Your thought provoking post reminds me that everything has a season. In conflict literature there is often reference to the “transformative effect” of loss. For example, a marriage relationship is transformed during a divorce proceeding. The nature, context and emotional aspects of the relationship are transformed into something new and different. Each person goes through a mourning process before they can begin to see the relationship for what it is today…and not what they thought or expected it to be in the past.
ReplyDeleteThe same can be said for a solider that loses a limb during combat. They must mourn the loss and reframe how they see themselves as they rediscover new abilities and accept their new limits. Such a struggle is never easy…that’s why we need faith and religion in our lives.
On a deeper level, I’m grateful for my faith because it requires me to think beyond this physical world. I’m not scared of death, because I have faith in something much greater. I couldn’t have lived through most of the pain and heartache and disappointment without the glimmer of hope that my faith/religion provides.
I believe that my God is fair. He knows the true intentions of those around me. When pain and disappointment hit, I recognize and take responsibility for my own failings, but I also experience a “rebirth” to start again.
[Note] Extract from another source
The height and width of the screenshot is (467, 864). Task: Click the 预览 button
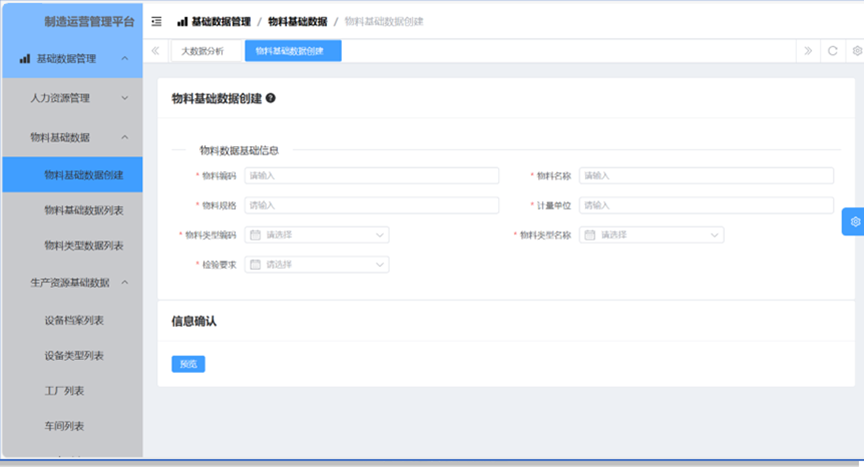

Thankfully, I have been given many opportunities to try again, when others would have given up. This gift of transformation and momentum is not of my own doing. All I do is surrender and ask for help….and He is always there. Some “transformations” take longer to deconstruct, reflect, reframe and heal. Without such intense struggles I would have never tapped into the unending well of grace that has provided me with the wisdom, insight and courage required to keep moving forward.
One of the most challenging part of loss or change is keeping a sustainable level of optimism and hope… but again, my faith provides me with the endless opportunity to reconnect and recharge.
Thank you again for your thoughtful post. Keep moving forward!